Kraft insists Somerdale transfer is ‘still on track’

By Ben Bouckley and Elaine Watson

- Last updated on GMT

Related tags: Chocolate

Kraft insists Somerdale transfer is ‘still on track’
Kraft has rejected claims made by the Unite trade union that it is behind schedule with the transfer of operations from its Somerdale factory to its new chocolate factory in Skarbimierz, Poland.

Its comments follow claims made by Unite regional industrial organiser Steve Preddy that Kraft had wanted to stop all operations at Somerdale before the end of this year, but problems with logistics and production at the Polish end of the operation meant closure had been deferred until mid-2011 or possibly later.

A Kraft spokesman said: “Firstly, we are still on schedule to end production at Somerdale by the end of this year​. There will almost certainly be some skeleton staff on-site after production has ceased - overseeing machine security and removal - but talk of a "stay of execution" is incorrect.

"Steve Preddy also referred to Cadbury Creme Egg and its fondant. We have never made Creme Egg at Somerdale. It follows, therefore, that there can be no problem with the water affecting fondant.

“We also do not know what he means by 'milk supply' problems in Poland. It would appear that, because he's removed from actual operations on site, he has misunderstood comments made from his members.”

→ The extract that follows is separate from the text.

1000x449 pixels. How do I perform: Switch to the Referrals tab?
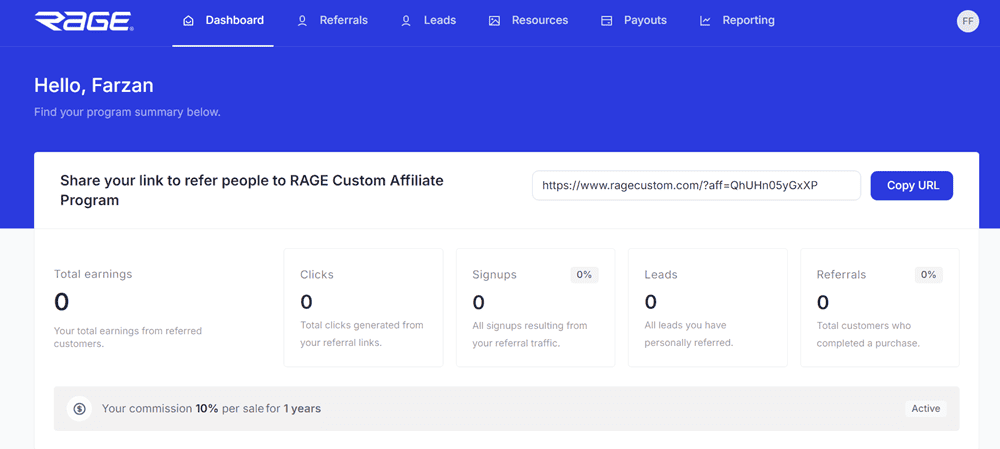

However, Preddy insisted that the transfer was behind schedule. He told FoodManufacture.co.uk: “There is a private and confidential email in circulation admitting transfer difficulties. I wish members could provide more detail, but they are restricted by covenance arrangements that could affect redundancy packages.​"

Parallel running

The plant, which is next door to Cadbury's gum plant in Skarbimierz, Poland, hit the headlines in February after Kraft reneged on a pledge to keep Keynsham open because Cadbury's plans to close it and transfer production to Skarbimierz were so far advanced that it would be that "unrealistic to reverse them".

The move enraged trade union bosses, who accused Kraft of betraying the 400 staff at Keynsham, who had been assured that their jobs were secure when the bid was launched.

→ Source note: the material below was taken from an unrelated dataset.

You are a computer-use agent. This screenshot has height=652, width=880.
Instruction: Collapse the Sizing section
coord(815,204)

Unusually, claimed Kraft executive vice-president for corporate and legal affairs Marc Firestone, Cadbury had engaged in a costly process called ‘parallel running’, installing millions of pounds of equipment in Poland while still manufacturing in Keynsham.

By the time Kraft realised what was going on, he claimed, Cadbury had already invested more than £100m in the site at Skarbimierz, with the majority of the money spent on bespoke kit for products such as Curly Wurly.